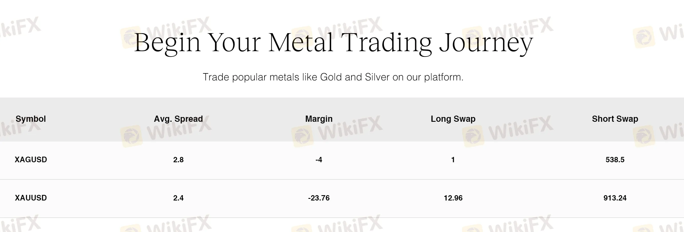684x232 pixels.
Task: Select the Long Swap column header
Action: click(453, 119)
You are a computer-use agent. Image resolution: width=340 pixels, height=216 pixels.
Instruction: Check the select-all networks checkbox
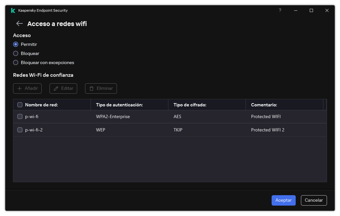point(20,104)
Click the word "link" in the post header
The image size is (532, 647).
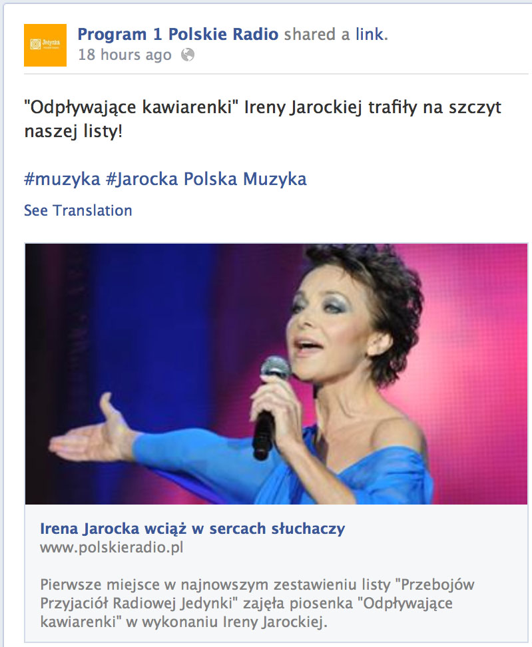pyautogui.click(x=370, y=34)
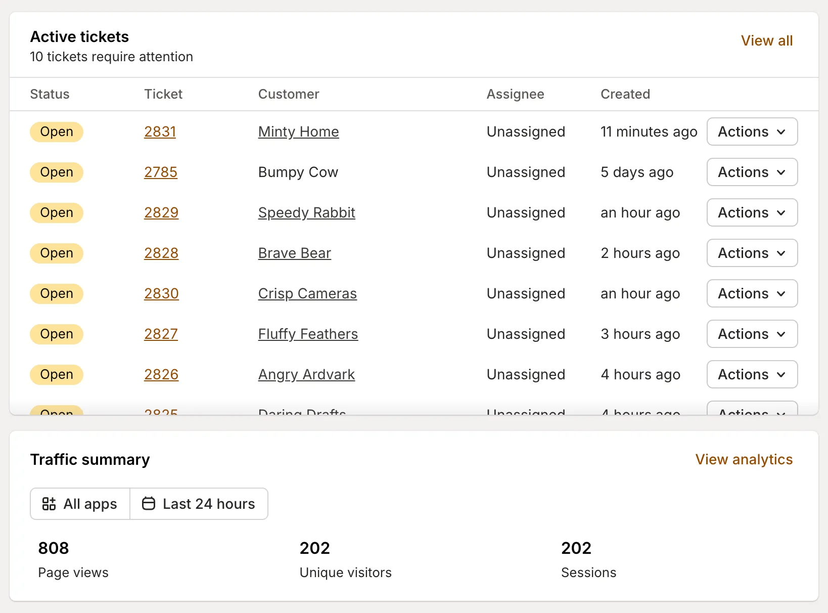Viewport: 828px width, 613px height.
Task: Click the chevron in Angry Ardvark's Actions button
Action: [781, 375]
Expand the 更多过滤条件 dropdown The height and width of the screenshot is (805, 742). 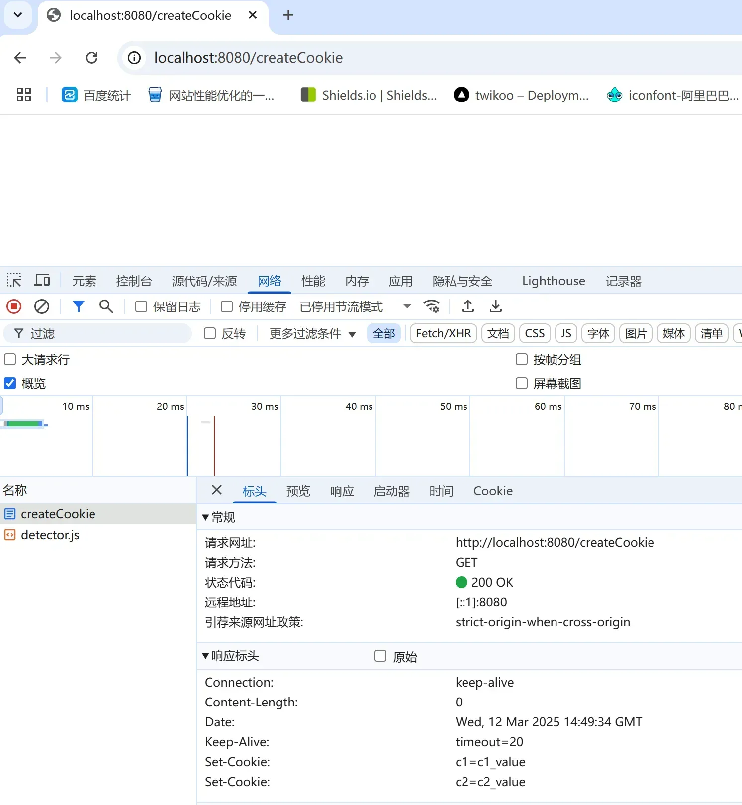pos(312,334)
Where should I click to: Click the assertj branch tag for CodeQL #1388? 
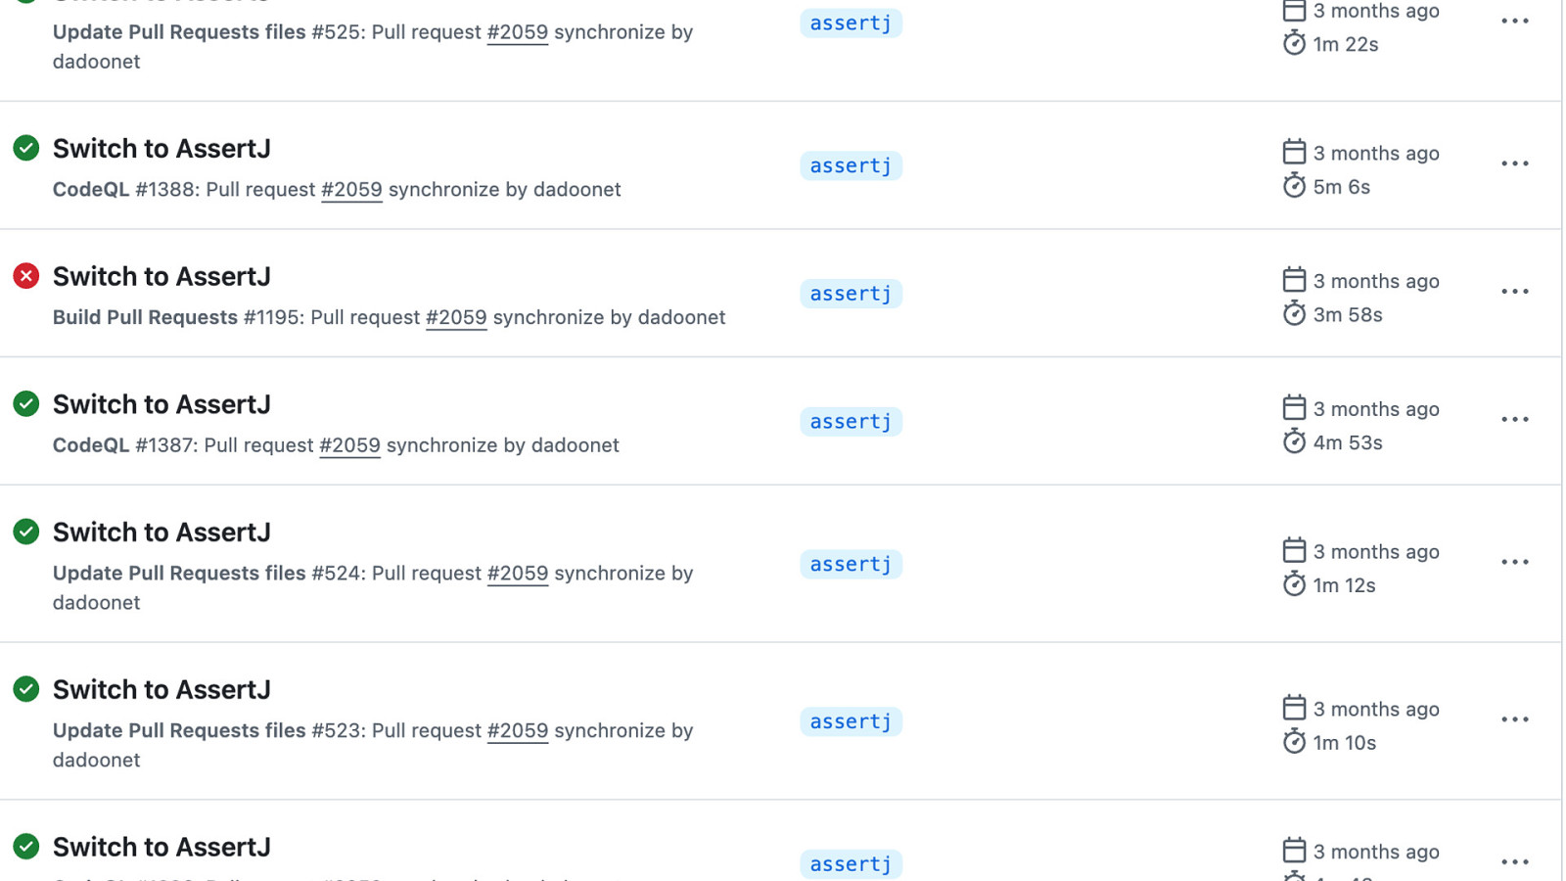pyautogui.click(x=851, y=165)

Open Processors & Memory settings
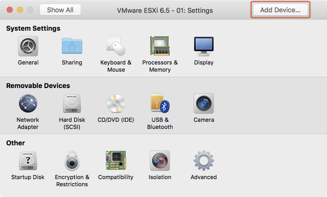pos(160,46)
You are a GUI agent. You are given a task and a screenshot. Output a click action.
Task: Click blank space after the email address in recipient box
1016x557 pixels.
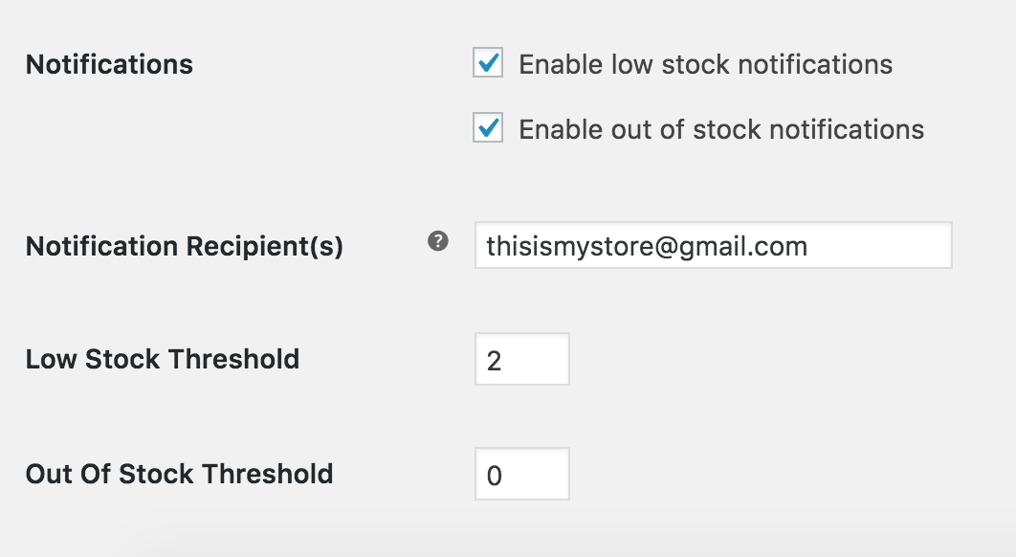pyautogui.click(x=878, y=245)
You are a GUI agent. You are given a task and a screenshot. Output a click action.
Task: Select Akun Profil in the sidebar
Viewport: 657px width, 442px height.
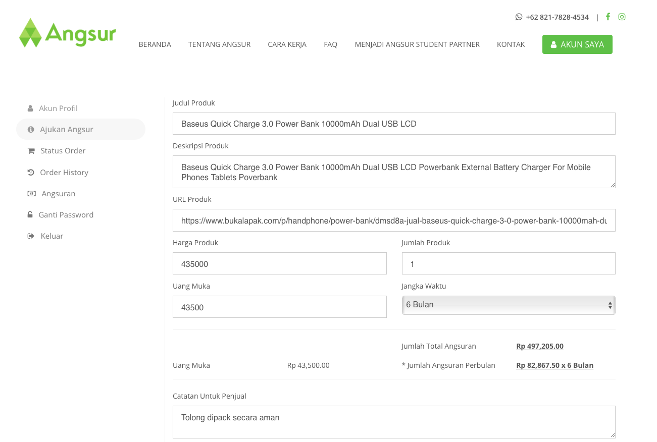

■ Exercise prompt
Once you find the line that contains "Task: Click blank", give it again along with every later line through the end of the data, word for word, minus the pictures.

■ Exercise solution
Task: Click blank space after the email address in recipient box
1016x557 pixels.
pyautogui.click(x=878, y=245)
You are a GUI agent. You are given a task and a screenshot. Output a click action.
Task: Select Akun Profil in the sidebar
Viewport: 657px width, 442px height.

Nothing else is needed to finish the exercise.